Edgar Degas’ ‘Les Choristes’ (The Chorus Singers) went missing one night in December 2009 after thieves unscrewed it from a wall in the Musée Cantini in Marseille. French investigators had all but given up hope of ever finding the pastel painting valued at approximately £700,000. Imagine their surprise when it was found on 16 February 2018 inside a suitcase in the luggage compartment of a bus stopped in a motorway service station in Ferrières-en-Brie.
Customs officials were performing a random search of the luggage compartment when the painting was discovered. None of the passengers aboard the bus claimed the suitcase as their own and no arrests were made. A customs spokesman insisted officials were not working off a tip. Police in several countries including France often perform random drug searches of long-distance buses.
Specialists from Paris’ Musée d’Orsay confirmed the work is an authentic Degas. The Musée d’Orsay had loaned the painting to the Musée Cantini in 2009 when it went missing. At the time, investigators believed the heist was an inside job as authorities reported there were no signs of a break-in.

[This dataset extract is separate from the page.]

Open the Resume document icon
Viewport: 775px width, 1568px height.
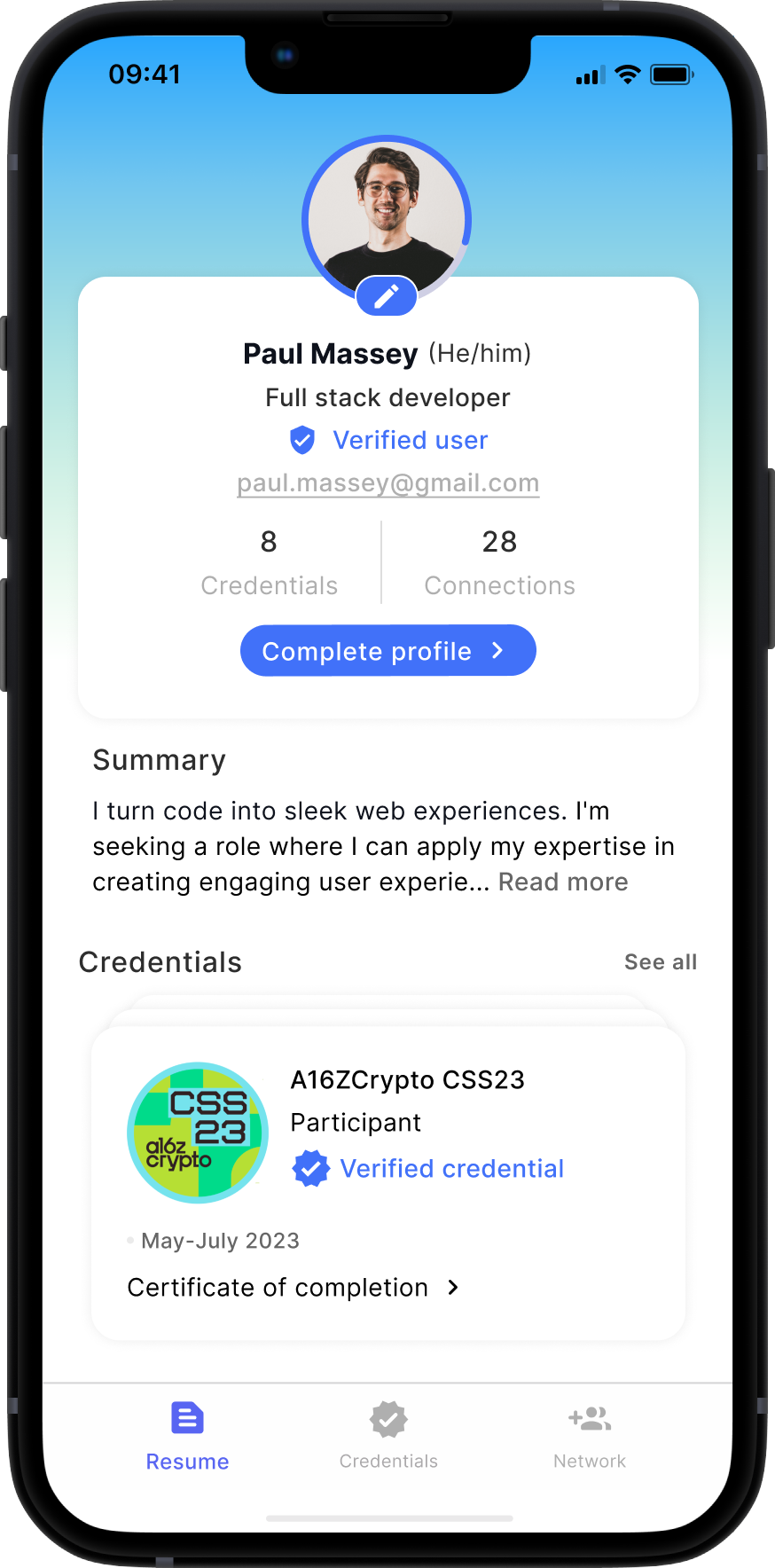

Degas’ is celebrated for his French Impressionist depictions of ballet dancers. ‘Les Choristes’ (1877) is said to be the artist’s only work to omit dancers, focussing instead on the singers who comprise the operatic scene. It is also what is known as a monotype, a kind of hybrid of a painting and and engraving in which the artist created an ink composition and brushed it on a metal plate before pressing it.
French Cultural Minister, Françoise Nyssen, shared her joy at the “happy rediscovery” of the lost work, “whose disappearance represented a heavy loss for the French impressionist heritage.”